• Exercise text

=== Section Start ===

SP: Let’s talk about what the goals of Pursuance are. For anyone who’s especially Internet connected, it seems like 90 percent of what we see is negative. There are tons of problems. Prison reform needs to occur. The drug war is a huge problem. Mass surveillance. Many other issues. Would like to touch upon anything in particular Pursuance should lend itself well to when it comes to pushing up against these various injustices in addition to crowdsourced investigative journalism?

BB: There’s obviously a focus that we’ve had envisioning different kinds of Pursuances, a few of which we’re going to create in order to help them get started.  We’ve created some examples of how a journalist can use this that we’ll make available on our website… [how a journalist] can come in, bring two people — maybe a college student or whatever – that he trusts to not waste his time and gives them the ability to bring on a big web of people under them so that if the journalist wants to research a topic… he’s able to convey this message to the two people under him. “We’re looking into campaign financing and I need you two on this aspect of it.”

They send this message down to everybody. Everyone now knows we want information on this particular thing and they can collaborate however they will. But the alternative to that, the traditional way that’s done is that you have an editor and you have a journalist and you have a fact-checker. Maybe. As someone who’s been a freelancer for a long time for a lot of publications, I can tell you that process is far from ideal. You can never expect 100 percent accuracy from any outlet, but outlets in general have not really been trying because there’s really no impetus to. They can get things wrong here and there. People generally don’t know, including the editors themselves, unless it happens to be your industry or field that’s being discussed.

At any rate, editors and journalists and fact-checkers should not be expected to know what the best places to look for information are. They’re dealing with sources that may or may not know what they’re talking about and may have an agenda, and that’s hard to catch. Anyone who’s been covering the press like I have… I’m in the unique position of being a journalist who has also been covered by journalists, so I’ve been able to see how errors creep in and how they get repeated. Journalists copy off each other quite a bit. You can’t blame them, they don’t make much money. So this model is not just something that will work better but it’s something we can actually convince journalists to try. We have a partnership in the works with Russ Baker, who is on our board of directors. He’s a great journalist formerly from the New Yorker, formerly on the board of the Columbia Journalism Review and the founder of WhoWhatWhy. We’re going to have journalists serve as guinea pigs on these projects.

=== Section End ===

• Dataset content
=== Section Start ===

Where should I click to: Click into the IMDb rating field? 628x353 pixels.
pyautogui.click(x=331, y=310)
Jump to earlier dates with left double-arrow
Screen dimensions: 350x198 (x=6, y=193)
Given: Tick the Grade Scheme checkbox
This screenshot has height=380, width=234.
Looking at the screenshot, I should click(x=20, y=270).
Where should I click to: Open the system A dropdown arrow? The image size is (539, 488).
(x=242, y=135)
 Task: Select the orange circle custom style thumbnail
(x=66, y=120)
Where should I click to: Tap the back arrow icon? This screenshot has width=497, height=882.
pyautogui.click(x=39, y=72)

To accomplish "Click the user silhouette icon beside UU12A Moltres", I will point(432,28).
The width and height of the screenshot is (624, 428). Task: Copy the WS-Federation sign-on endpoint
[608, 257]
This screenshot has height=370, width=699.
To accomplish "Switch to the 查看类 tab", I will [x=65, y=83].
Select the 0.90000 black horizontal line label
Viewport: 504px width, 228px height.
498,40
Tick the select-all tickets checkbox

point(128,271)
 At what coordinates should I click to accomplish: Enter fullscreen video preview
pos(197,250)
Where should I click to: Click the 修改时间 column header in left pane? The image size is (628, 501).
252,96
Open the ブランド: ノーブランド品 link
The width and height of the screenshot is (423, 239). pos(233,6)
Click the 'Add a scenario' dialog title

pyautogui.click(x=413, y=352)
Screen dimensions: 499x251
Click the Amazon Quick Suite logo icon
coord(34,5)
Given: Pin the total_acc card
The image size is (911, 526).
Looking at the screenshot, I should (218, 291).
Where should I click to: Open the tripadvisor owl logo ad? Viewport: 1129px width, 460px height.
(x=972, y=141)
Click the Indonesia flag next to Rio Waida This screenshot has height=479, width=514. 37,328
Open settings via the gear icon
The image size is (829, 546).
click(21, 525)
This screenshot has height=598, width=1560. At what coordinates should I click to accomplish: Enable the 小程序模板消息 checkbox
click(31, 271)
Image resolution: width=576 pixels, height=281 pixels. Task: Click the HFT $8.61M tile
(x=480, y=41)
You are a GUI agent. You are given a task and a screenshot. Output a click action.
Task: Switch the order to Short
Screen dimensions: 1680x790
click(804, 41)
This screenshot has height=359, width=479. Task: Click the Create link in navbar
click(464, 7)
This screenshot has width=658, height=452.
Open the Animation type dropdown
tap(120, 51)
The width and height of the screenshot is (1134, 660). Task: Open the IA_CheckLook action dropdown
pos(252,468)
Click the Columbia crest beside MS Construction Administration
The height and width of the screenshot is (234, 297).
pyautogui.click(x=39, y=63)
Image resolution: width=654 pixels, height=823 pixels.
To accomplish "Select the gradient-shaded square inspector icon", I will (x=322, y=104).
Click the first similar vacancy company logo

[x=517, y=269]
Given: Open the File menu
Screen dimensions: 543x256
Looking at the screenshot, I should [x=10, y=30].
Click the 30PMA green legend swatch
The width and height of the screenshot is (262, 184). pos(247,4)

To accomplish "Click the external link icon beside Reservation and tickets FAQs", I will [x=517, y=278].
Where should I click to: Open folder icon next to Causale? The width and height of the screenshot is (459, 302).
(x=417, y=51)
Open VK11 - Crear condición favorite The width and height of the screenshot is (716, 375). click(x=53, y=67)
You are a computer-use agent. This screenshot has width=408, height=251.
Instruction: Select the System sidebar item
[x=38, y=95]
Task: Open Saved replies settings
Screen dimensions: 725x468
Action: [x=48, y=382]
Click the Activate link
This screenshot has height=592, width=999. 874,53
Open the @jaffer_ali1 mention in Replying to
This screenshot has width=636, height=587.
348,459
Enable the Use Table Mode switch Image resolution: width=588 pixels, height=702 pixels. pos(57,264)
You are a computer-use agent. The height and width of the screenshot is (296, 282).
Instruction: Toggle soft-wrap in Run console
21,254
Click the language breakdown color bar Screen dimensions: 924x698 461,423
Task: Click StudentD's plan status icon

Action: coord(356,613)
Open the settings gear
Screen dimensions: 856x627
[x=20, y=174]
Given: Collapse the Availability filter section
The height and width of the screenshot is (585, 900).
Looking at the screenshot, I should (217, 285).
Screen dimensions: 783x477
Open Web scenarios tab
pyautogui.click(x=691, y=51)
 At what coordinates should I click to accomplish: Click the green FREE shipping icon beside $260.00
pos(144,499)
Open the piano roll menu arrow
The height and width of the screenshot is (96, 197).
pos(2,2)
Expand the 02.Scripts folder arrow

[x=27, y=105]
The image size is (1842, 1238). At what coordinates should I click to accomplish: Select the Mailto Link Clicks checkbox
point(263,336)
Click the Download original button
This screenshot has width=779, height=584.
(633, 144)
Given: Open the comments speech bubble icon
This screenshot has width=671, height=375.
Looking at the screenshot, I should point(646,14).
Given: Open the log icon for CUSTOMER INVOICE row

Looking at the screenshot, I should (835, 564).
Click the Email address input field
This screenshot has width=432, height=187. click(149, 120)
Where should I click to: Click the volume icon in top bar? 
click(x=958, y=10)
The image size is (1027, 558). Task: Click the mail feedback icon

=== Section End ===

• Task to complete
Please name the person from the Pursuance interview text whom the speaker says is on the board of directors.

• Reply to the task
Russ Baker